Work item:
For every entry below, retype it exactly as it reads.

╭─ Record set

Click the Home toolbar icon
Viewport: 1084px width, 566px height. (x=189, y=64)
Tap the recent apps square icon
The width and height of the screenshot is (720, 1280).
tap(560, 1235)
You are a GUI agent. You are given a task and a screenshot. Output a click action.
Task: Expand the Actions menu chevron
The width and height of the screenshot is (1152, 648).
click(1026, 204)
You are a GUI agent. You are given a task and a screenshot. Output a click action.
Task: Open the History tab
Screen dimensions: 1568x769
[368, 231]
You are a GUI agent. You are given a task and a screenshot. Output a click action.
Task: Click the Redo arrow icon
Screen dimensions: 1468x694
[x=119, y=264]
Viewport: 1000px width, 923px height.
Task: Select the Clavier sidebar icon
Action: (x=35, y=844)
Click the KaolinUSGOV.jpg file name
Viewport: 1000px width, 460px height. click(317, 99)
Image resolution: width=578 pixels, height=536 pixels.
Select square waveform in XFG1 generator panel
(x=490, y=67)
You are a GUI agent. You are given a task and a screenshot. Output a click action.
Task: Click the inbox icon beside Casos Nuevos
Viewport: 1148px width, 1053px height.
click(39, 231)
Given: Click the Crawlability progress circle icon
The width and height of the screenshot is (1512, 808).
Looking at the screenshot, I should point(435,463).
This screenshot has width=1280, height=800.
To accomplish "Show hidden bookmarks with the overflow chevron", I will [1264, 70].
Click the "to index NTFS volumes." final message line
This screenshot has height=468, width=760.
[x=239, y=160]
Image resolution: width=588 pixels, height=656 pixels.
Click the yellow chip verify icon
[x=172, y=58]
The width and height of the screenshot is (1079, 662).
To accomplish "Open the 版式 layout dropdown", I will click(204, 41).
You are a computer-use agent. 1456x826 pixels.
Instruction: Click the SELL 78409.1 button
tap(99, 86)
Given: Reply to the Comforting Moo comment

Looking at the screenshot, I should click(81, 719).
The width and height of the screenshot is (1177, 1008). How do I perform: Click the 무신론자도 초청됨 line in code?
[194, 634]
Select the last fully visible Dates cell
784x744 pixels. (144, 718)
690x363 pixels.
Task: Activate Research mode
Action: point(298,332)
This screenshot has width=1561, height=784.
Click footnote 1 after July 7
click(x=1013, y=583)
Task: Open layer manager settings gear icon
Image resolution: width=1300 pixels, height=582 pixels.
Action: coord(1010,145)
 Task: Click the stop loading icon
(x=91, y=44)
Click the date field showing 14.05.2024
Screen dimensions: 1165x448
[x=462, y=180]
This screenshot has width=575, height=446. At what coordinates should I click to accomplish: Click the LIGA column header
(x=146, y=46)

╰─

Answer space:
Click the Home toolbar icon
Viewport: 1084px width, 566px height. (x=189, y=64)
Tap the recent apps square icon
The width and height of the screenshot is (720, 1280).
tap(560, 1235)
You are a GUI agent. You are given a task and a screenshot. Output a click action.
Task: Expand the Actions menu chevron
The width and height of the screenshot is (1152, 648).
click(1026, 204)
You are a GUI agent. You are given a task and a screenshot. Output a click action.
Task: Open the History tab
Screen dimensions: 1568x769
[368, 231]
You are a GUI agent. You are given a task and a screenshot. Output a click action.
Task: Click the Redo arrow icon
Screen dimensions: 1468x694
[x=119, y=264]
Viewport: 1000px width, 923px height.
Task: Select the Clavier sidebar icon
Action: (x=35, y=844)
Click the KaolinUSGOV.jpg file name
Viewport: 1000px width, 460px height. click(317, 99)
Image resolution: width=578 pixels, height=536 pixels.
Select square waveform in XFG1 generator panel
(x=490, y=67)
You are a GUI agent. You are given a task and a screenshot. Output a click action.
Task: Click the inbox icon beside Casos Nuevos
Viewport: 1148px width, 1053px height.
click(39, 231)
Given: Click the Crawlability progress circle icon
The width and height of the screenshot is (1512, 808).
Looking at the screenshot, I should point(435,463).
This screenshot has width=1280, height=800.
To accomplish "Show hidden bookmarks with the overflow chevron", I will [1264, 70].
Click the "to index NTFS volumes." final message line
This screenshot has height=468, width=760.
[x=239, y=160]
Image resolution: width=588 pixels, height=656 pixels.
Click the yellow chip verify icon
[x=172, y=58]
The width and height of the screenshot is (1079, 662).
To accomplish "Open the 版式 layout dropdown", I will click(204, 41).
You are a computer-use agent. 1456x826 pixels.
Instruction: Click the SELL 78409.1 button
tap(99, 86)
Given: Reply to the Comforting Moo comment

Looking at the screenshot, I should click(81, 719).
The width and height of the screenshot is (1177, 1008). How do I perform: Click the 무신론자도 초청됨 line in code?
[194, 634]
Select the last fully visible Dates cell
784x744 pixels. (144, 718)
690x363 pixels.
Task: Activate Research mode
Action: point(298,332)
This screenshot has width=1561, height=784.
Click footnote 1 after July 7
click(x=1013, y=583)
Task: Open layer manager settings gear icon
Image resolution: width=1300 pixels, height=582 pixels.
Action: coord(1010,145)
 Task: Click the stop loading icon
(x=91, y=44)
Click the date field showing 14.05.2024
Screen dimensions: 1165x448
[x=462, y=180]
This screenshot has width=575, height=446. At what coordinates should I click to accomplish: Click the LIGA column header
(x=146, y=46)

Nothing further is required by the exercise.